Aujourd’hui les choses ont changé. La nouvelle Constitution, qui se voulait une étape audacieuse dans la consécration des droits des femmes, a changé la donne. «Malheureusement, certaines n’en font pas bon usage, en faisant preuve de fébrilité. Au moindre problème ou conflit, elles se précipitent vers le tribunal pour demander le divorce», déplore Fadlaoui, qui relève que «ce sont les femmes qui, désormais, demandent le plus souvent le divorce». Le manque de patience et de connaissances en la matière constituent également des éléments clés qui poussent au divorce.
«Le mariage est une institution. Il faut une éducation, avant de franchir le pas, pour savoir ce que cela nécessite comme engagements et concessions réciproques», estime le président. Et d’évoquer également le cas des mariages blancs, autrement dit, des mariages de complaisance contractés dans un objectif autre que la vie commune, généralement pour en tirer un avantage matériel. À noter que si le conjoint n’est pas complice, on parle d’un mariage gris. «Une tendance de plus en plus courante», déplore le président de l’Association des adouls. Le malheur dans l’histoire est que ce sont les enfants qui souffrent le plus de ce phénomène de société. En agissant de manière précipitée et irréfléchie, les couples d’aujourd’hui font preuve d’égoïsme. «Ils ne pensent aucunement aux conséquences que peut engendrer leur divorce sur leurs enfants, qui sont au final, eux, les véritables victimes», déplore Fadlaoui.

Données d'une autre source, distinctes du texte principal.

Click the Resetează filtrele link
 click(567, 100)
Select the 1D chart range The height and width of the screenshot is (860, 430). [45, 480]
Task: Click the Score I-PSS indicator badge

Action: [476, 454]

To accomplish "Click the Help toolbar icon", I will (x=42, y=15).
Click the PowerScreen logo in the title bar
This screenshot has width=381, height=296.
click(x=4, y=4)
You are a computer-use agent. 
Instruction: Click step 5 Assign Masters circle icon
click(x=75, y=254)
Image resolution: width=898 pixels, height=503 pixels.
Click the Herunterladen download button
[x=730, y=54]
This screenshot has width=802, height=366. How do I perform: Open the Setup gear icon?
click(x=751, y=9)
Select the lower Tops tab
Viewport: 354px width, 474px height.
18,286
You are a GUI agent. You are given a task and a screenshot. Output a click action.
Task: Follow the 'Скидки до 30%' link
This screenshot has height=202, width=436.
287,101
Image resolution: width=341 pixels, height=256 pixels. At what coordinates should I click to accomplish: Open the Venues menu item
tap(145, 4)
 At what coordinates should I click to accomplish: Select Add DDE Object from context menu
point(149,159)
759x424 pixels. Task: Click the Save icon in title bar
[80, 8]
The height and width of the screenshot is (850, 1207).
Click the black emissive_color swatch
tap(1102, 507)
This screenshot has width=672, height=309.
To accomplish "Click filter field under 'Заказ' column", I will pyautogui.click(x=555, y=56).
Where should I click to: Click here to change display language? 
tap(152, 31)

D’une famille communautaire à une famille conjugale
Les attentes culturelles ont également changé au fil du temps. Les mariages étaient autrefois considérés comme une union permanente, mais aujourd’hui, les gens sont enclins à voir les relations comme étant plus fluides et temporaires.
«On n’est plus comme avant, c’est-à-dire une famille communautaire patriarcale, où on se mariait entre cousins, et où toutes les familles cohabitaient ensemble sous le même toit», explique Mehdi Alioua, sociologue, ajoutant qu’on est «passé de cette famille d’autrefois, communautaire, à une famille conjugale».
Selon notre interlocuteur, «le divorce est le résultat d’un changement d’organisation de la famille, de la difficulté de se retrouver seul avec une personne qu’on n’a pas vraiment connue, ce qui est dur pour les femmes, qui se retrouvent isolées avec leurs maris, qui parfois – voire souvent- se montrent autoritaires», explique Aloua. Autre point marquant, le mariage est devenu un business énorme engendrant une publicité importante.
«On constate de nouveaux logements pour les couples – d’où la crise du logement – avec la fameuse suite parentale, consacrée à l’intimité du couple. C’est devenu un argument de vente, qui va de la classe moyenne jusqu’à la bourgeoisie», indique Alioua. Une preuve de plus que les sociétés sont de plus en plus individualistes. Certains essayent de pallier les problèmes de leur couple avec les enfants, mais ce qu’ils ne comprennent pas, c’est que, «ce qui ne fonctionnait pas dans le couple ne risque pas d’aller mieux avec les enfants, parce qu’on vit dans une famille conjugale», explique le sociologue.
À quoi peut-on s’attendre à l’avenir ?
Cette nouvelle tendance cyclique est éphémère, à en croire le sociologue, qui estime que «bientôt, les Marocains se marieront de moins en moins, et opteront pour le concubinage, comme pour beaucoup d’autres pays», ce qui, toujours selon notre source, est déjà le cas pour les trentenaires des grandes villes, notamment à Casablanca. «Certains appellent cela révolution démographique mais l’expression la plus appropriée, c’est révolution sexuelle !», estime-t-il.